━━ Text to read

Re: PATCH: Add uri percent-encoding for binary data

From: Isaac Morland <isaac(dot)morland(at)gmail(dot)com>
To: Anders Åstrand <anders(at)449(dot)se>
Cc: PostgreSQL Hackers <pgsql-hackers(at)postgresql(dot)org>
Subject: Re: PATCH: Add uri percent-encoding for binary data
Date: 2019-10-07 21:38:15
Message-ID: CAMsGm5dGOiQm8vG=D7vAgMDyFG9U+L+eJOugTN2WhT5PY84DPA@mail.gmail.com
Views: Raw Message | Whole Thread | Download mbox | Resend email
Thread:
Lists: pgsql-hackers

On Mon, 7 Oct 2019 at 03:15, Anders Åstrand <anders(at)449(dot)se> wrote:

> Hello
>
> Attached is a patch for adding uri as an encoding option for
> encode/decode. It uses what's called "percent-encoding" in rfc3986
> (https://tools.ietf.org/html/rfc3986#section-2.1).
>
> The background for this patch is that I could easily build urls in
> plpgsql, but doing the actual encoding of the url parts is painfully
> slow. The list of available encodings for encode/decode looks quite
> arbitrary to me, so I can't see any reason this one couldn't be in
> there.
>
> In modern web scenarios one would probably most likely want to encode
> the utf8 representation of a text string for inclusion in a url, in
> which case correct invocation would be ENCODE(CONVERT_TO('some text in
> database encoding goes here', 'UTF8'), 'uri'), but uri
> percent-encoding can of course also be used for other text encodings
> and arbitrary binary data.

━━━━
━━ Records provided

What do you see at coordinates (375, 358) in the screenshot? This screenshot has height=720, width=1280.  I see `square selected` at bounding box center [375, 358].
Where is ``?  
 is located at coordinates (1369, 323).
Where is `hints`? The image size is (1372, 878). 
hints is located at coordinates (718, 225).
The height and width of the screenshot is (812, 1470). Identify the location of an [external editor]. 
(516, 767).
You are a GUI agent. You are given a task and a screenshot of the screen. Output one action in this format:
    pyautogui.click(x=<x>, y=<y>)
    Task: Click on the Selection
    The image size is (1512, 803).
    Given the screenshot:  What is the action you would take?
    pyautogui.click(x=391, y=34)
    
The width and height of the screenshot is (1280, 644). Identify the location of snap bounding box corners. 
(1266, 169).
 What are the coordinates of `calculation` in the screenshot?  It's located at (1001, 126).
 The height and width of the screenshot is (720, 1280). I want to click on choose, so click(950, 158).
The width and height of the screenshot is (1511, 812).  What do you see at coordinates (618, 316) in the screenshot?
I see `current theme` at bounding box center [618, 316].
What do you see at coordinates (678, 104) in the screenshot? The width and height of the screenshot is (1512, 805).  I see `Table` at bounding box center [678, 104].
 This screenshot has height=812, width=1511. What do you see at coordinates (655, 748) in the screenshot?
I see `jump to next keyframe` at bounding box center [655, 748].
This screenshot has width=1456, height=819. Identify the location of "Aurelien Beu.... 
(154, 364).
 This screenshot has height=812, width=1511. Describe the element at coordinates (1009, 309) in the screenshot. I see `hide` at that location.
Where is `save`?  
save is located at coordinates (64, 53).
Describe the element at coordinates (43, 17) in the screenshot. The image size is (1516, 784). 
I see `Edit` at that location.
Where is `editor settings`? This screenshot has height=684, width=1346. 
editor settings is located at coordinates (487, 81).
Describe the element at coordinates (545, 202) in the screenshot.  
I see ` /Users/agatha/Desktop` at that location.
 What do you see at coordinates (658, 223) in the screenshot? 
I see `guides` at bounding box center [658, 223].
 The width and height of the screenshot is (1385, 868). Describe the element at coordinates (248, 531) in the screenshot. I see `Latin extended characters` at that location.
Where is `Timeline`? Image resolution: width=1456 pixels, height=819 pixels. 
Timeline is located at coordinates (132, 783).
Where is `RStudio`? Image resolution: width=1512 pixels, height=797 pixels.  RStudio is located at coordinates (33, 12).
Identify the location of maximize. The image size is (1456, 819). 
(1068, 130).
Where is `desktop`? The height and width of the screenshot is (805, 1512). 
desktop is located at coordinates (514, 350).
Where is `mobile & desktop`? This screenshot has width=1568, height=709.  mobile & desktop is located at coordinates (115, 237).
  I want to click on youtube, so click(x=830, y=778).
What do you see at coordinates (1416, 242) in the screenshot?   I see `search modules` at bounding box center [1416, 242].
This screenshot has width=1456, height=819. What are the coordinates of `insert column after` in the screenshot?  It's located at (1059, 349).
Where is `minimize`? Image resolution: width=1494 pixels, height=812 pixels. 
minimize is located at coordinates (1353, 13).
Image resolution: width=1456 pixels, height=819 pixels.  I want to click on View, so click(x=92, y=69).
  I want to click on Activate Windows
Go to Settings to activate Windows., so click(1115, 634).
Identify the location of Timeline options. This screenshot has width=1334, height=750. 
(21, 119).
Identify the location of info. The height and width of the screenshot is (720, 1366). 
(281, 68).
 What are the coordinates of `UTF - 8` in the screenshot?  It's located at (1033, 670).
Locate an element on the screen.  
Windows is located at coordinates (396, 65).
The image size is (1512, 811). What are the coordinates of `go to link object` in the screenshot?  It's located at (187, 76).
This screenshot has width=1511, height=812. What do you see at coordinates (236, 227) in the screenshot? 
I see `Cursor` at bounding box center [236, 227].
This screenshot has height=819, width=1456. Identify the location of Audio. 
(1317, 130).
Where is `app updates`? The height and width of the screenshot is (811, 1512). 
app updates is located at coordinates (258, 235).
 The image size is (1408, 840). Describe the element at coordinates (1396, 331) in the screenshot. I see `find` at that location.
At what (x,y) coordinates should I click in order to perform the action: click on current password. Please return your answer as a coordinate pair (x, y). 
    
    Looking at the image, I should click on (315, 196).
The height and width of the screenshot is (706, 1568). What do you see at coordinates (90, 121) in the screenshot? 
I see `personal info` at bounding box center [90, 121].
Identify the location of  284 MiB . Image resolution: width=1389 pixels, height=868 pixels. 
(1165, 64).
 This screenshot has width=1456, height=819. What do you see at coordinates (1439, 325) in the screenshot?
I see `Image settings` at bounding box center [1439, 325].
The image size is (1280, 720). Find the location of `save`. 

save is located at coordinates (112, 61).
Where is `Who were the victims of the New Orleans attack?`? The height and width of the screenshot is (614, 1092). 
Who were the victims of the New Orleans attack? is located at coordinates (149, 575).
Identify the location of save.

━━━━

> [Required actions]
1. In the mailing list post about URI percent-encoding, which RFC describes the percent-encoding the patch uses?
2. How many lines of the records contain the string "Timeline"? Give only the number.

> [Solutions per task]
1. RFC 3986 (section 2.1).

2. 3